ロリアン拠点ではFDIと呼ばれるフリゲート艦などが建造されている。その初号艦が今夏後に仏海軍に引き渡される予定。12月にはギリシャ海軍に2艦目が引き渡される予定で、年間2隻の建造が達成される。同拠点では、3年前に着手の「C20 F30」プランに基づいて、軍艦建造のスピードアップを進めており、その目標が達成される。「C20 F30」とは、コルベット艦の建造所要期間を24ヵ月から20ヵ月へ、フリゲート艦については36ヵ月から30ヵ月へと圧縮するというもので、FDIについては、仏海軍に6隻、ギリシャ海軍に2隻の受注残があり、2028年まで毎年2隻ずつの引き渡しを続ける。
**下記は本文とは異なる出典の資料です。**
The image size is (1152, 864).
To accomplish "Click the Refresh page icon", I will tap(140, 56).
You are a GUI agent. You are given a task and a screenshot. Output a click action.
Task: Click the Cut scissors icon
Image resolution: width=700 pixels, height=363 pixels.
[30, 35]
国際情勢の混乱に伴い、軍拡の動きが世界的に高まる中で、軍艦建造の需要は拡大する見通しであることから、ナバル・グループは、ロリアン拠点の生産ペースをさらに引き上げ、1年間に3隻のFDI建造を可能にするための取り組みに着手した。既に、拠点内で使われていなかった施設のリニューアルを行い、増産の足場を確保。タレス(防衛電子)など納入業者との協議を進めている。ロシアの脅威の前線に位置する東欧諸国、欧州防衛から手を引く姿勢を米国がちらつかせていることに対応を迫られている西欧諸国、さらに、地域情勢の不安定化が目立つ中東諸国からの需要が見込まれる。FDIでは20-25隻以上の受注が近く結ばれる見込みで、その中には、ノルウェー(5隻)、デンマーク(5隻)、スウェーデン(3隻以上)、サウジアラビア(5隻)、インドネシア(5隻)が含まれる。
ナバル・グループはロリアン拠点に年間平均1000万ユーロを投資してきたが(グループ全体では4億-5億ユーロ)、増産に向けて投資を拡大する計画で、人員数(グループ全体の1万7000人のうち同拠点には3500人が勤務)の増強も図る予定。